The ROG Phone 3 is an Android gaming smartphone made by Asus as the third generation of ROG smartphone series following the second generation ROG Phone II, announced on 22 July 2020.

== Specifications ==
Sources:
===Hardware===
The ROG Phone 3's overall design is similar to its predecessor (the ROG Phone 2) - aluminum chassis and a glass backplate. It retains the RGB-illuminated logo on the back of the device which can be user-customized to show different colors. Two LED modules are located next to the camera, one of which acts as a flash and the other is an RGB LED used to light up the optional Lighting Armour case. The front of the phone features front-facing stereo speakers on either side of the display, and a camera built into the top bezel. The screen has a refresh rate of 144 Hz compared to the 120 Hz refresh rate of the ROG Phone 2, which can be configured to 60/90/120/144 Hz or Auto in the phone settings.
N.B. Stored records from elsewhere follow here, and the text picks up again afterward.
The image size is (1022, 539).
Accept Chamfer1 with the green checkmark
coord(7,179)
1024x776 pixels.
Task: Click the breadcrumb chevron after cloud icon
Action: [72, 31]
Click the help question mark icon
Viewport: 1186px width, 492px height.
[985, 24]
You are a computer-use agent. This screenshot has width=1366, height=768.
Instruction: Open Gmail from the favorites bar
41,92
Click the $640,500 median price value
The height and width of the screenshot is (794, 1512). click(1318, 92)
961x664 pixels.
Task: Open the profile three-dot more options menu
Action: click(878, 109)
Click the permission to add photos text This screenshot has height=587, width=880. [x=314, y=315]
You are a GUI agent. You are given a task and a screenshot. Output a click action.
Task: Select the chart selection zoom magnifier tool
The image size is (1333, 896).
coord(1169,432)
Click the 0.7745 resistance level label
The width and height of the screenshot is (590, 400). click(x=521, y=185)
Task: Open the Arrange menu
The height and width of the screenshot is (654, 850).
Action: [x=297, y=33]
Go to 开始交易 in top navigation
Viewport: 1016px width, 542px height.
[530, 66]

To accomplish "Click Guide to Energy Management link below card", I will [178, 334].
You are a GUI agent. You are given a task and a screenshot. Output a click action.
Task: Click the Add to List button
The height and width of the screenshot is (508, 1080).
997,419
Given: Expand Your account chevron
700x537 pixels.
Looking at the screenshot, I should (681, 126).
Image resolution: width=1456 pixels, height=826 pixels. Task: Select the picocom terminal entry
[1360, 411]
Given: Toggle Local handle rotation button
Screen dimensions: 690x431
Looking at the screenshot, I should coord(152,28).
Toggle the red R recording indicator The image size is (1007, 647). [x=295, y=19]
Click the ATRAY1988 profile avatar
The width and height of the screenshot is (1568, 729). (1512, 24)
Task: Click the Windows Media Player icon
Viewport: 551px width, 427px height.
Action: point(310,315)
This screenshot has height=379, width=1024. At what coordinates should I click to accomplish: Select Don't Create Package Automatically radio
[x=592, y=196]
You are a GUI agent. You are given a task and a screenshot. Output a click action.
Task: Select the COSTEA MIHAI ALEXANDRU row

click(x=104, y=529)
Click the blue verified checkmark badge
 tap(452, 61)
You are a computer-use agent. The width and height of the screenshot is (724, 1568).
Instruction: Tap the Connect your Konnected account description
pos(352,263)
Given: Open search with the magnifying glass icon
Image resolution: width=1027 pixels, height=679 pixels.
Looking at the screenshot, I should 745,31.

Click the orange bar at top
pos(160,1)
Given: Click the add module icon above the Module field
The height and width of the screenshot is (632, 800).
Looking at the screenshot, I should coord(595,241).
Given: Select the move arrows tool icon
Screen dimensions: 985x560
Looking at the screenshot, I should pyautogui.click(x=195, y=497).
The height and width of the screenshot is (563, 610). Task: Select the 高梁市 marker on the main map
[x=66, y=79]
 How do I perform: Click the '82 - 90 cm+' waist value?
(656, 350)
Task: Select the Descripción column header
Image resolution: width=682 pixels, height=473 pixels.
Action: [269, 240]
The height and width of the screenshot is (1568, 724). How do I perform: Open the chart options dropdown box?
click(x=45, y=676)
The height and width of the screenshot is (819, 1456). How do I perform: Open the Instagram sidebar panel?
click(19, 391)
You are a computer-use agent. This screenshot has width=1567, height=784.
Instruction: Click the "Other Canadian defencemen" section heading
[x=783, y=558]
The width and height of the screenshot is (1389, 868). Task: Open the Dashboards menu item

The display itself is a 6.59-inch 1080p AMOLED panel with a 19.5:9 aspect ratio, which is protected by Corning Gorilla Glass 6 and supports DCI-P3 and HDR10+ with 270 Hz touch sensing. The device uses the Qualcomm Snapdragon 865/865+ SoC and Adreno 650 GPU, paired with 8, 12 or 16 GB of RAM and 128 GB, 256 GB, or 512 GB of non-expandable UFS 3.1 storage. Power is provided by a 6000 mAh battery, and 30 W fast charging is supported along with 10 W reverse charging. Signature features such as the 'vapor-chamber' cooling technology and custom double USB-C port on the side of the phone have also been carried over. The ultrasonic 'air triggers' now have motion-sensing abilities, and both can be split into two sub-triggers or used as slide gestures. Gaming accessories are also available including the AeroActive Cooler 3, the ROG Kunai Gamepad and Twinview Dock 3.

====Camera====
A triple camera system is used, with a primary sensor, an ultrawide sensor and a new macro sensor. The main lens has an upgraded Quad-Bayer Sony IMX686 64 MP unit, the ultrawide lens has a 13 MP unit, and the macro lens has a 5 MP unit. Users can select Night mode and Pro mode as well as HDR and Pro video capture modes. Video is now supported at 8K in addition to 4K, 1080p and 720p. Although it lacks OIS, it does have gyro-EIS and an advanced HyperSteady stabilization. The front camera has a 24 MP sensor
. On first startup at welcome screen tap screen about 8 times to start scanning for a QR code.

===Software===
The ROG Phone 3 uses ROG UI, a modified Asus skin based on Android 11, but can be configured to use the standard ZenUI 6 found on the ZenFone 6, which functions very similarly to stock Android. The phone has several preloaded gaming-focused apps such as ASUS Armoury Crate which gives users advanced control over the hardware and software by allowing per-game performance profiles to be set up, as well as enabling detailed configuration of the RGB LEDs on the phone and its accessories. The phone also comes with Game Genie, which allows live configuration of phone settings in game and provides a moveable UI element displaying FPS, temperature and clock speeds. It also enables configuration of AirTriggers, game specific macros, silencing notifications and a record or live stream function.